Would you please set down the entries below exactly as shown?
---------- SOURCE INFORMATION ----------
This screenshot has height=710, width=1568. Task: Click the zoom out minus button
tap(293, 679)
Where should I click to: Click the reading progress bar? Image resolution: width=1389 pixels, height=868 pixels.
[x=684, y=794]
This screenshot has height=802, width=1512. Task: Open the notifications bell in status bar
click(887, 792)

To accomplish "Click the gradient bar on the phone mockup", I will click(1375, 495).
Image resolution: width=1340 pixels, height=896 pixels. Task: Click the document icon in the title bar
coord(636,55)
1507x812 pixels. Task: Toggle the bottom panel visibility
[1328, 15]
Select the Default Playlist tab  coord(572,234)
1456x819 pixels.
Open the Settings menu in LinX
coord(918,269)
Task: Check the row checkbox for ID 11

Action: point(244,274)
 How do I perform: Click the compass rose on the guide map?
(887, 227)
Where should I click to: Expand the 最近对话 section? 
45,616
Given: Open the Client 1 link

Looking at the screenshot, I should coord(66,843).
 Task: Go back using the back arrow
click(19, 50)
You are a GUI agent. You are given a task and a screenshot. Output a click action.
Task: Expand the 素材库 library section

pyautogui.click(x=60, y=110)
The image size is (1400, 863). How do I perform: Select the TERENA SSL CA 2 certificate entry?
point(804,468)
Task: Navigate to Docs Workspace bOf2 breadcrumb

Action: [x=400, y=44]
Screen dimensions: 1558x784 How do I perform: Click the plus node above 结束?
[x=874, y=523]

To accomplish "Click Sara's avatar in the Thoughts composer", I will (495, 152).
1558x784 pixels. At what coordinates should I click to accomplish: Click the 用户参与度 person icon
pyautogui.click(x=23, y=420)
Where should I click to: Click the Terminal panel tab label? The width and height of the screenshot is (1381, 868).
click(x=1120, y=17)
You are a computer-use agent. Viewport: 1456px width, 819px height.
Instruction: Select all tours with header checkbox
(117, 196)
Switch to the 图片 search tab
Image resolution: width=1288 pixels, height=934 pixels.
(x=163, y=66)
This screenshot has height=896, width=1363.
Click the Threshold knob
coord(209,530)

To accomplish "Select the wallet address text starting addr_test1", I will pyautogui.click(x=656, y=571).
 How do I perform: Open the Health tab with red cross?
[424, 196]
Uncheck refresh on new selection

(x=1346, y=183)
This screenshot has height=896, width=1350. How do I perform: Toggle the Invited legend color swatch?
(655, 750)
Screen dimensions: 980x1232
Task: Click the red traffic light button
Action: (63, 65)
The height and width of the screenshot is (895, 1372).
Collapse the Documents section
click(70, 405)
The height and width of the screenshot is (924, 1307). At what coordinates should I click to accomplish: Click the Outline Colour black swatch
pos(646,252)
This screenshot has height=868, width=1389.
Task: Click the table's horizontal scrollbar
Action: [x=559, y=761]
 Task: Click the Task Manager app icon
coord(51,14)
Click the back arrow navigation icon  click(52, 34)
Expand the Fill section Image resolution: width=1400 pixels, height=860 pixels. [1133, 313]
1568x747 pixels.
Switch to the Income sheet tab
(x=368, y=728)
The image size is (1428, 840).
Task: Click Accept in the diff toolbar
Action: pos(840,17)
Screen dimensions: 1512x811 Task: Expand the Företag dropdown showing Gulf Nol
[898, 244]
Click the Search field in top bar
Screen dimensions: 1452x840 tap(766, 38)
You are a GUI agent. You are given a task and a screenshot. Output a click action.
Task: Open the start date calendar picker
----------
## RESULT
This screenshot has height=710, width=1568. Task: Click the zoom out minus button
tap(293, 679)
Where should I click to: Click the reading progress bar? Image resolution: width=1389 pixels, height=868 pixels.
[x=684, y=794]
This screenshot has height=802, width=1512. Task: Open the notifications bell in status bar
click(887, 792)

To accomplish "Click the gradient bar on the phone mockup", I will click(1375, 495).
Image resolution: width=1340 pixels, height=896 pixels. Task: Click the document icon in the title bar
coord(636,55)
1507x812 pixels. Task: Toggle the bottom panel visibility
[1328, 15]
Select the Default Playlist tab  coord(572,234)
1456x819 pixels.
Open the Settings menu in LinX
coord(918,269)
Task: Check the row checkbox for ID 11

Action: point(244,274)
 How do I perform: Click the compass rose on the guide map?
(887, 227)
Where should I click to: Expand the 最近对话 section? 
45,616
Given: Open the Client 1 link

Looking at the screenshot, I should coord(66,843).
 Task: Go back using the back arrow
click(19, 50)
You are a GUI agent. You are given a task and a screenshot. Output a click action.
Task: Expand the 素材库 library section

pyautogui.click(x=60, y=110)
The image size is (1400, 863). How do I perform: Select the TERENA SSL CA 2 certificate entry?
point(804,468)
Task: Navigate to Docs Workspace bOf2 breadcrumb

Action: [x=400, y=44]
Screen dimensions: 1558x784 How do I perform: Click the plus node above 结束?
[x=874, y=523]

To accomplish "Click Sara's avatar in the Thoughts composer", I will (495, 152).
1558x784 pixels. At what coordinates should I click to accomplish: Click the 用户参与度 person icon
pyautogui.click(x=23, y=420)
Where should I click to: Click the Terminal panel tab label? The width and height of the screenshot is (1381, 868).
click(x=1120, y=17)
You are a computer-use agent. Viewport: 1456px width, 819px height.
Instruction: Select all tours with header checkbox
(117, 196)
Switch to the 图片 search tab
Image resolution: width=1288 pixels, height=934 pixels.
(x=163, y=66)
This screenshot has height=896, width=1363.
Click the Threshold knob
coord(209,530)

To accomplish "Select the wallet address text starting addr_test1", I will pyautogui.click(x=656, y=571).
 How do I perform: Open the Health tab with red cross?
[424, 196]
Uncheck refresh on new selection

(x=1346, y=183)
This screenshot has height=896, width=1350. How do I perform: Toggle the Invited legend color swatch?
(655, 750)
Screen dimensions: 980x1232
Task: Click the red traffic light button
Action: (63, 65)
The height and width of the screenshot is (895, 1372).
Collapse the Documents section
click(70, 405)
The height and width of the screenshot is (924, 1307). At what coordinates should I click to accomplish: Click the Outline Colour black swatch
pos(646,252)
This screenshot has height=868, width=1389.
Task: Click the table's horizontal scrollbar
Action: [x=559, y=761]
 Task: Click the Task Manager app icon
coord(51,14)
Click the back arrow navigation icon  click(52, 34)
Expand the Fill section Image resolution: width=1400 pixels, height=860 pixels. [1133, 313]
1568x747 pixels.
Switch to the Income sheet tab
(x=368, y=728)
The image size is (1428, 840).
Task: Click Accept in the diff toolbar
Action: pos(840,17)
Screen dimensions: 1512x811 Task: Expand the Företag dropdown showing Gulf Nol
[898, 244]
Click the Search field in top bar
Screen dimensions: 1452x840 tap(766, 38)
You are a GUI agent. You are given a task and a screenshot. Output a click action.
Task: Open the start date calendar picker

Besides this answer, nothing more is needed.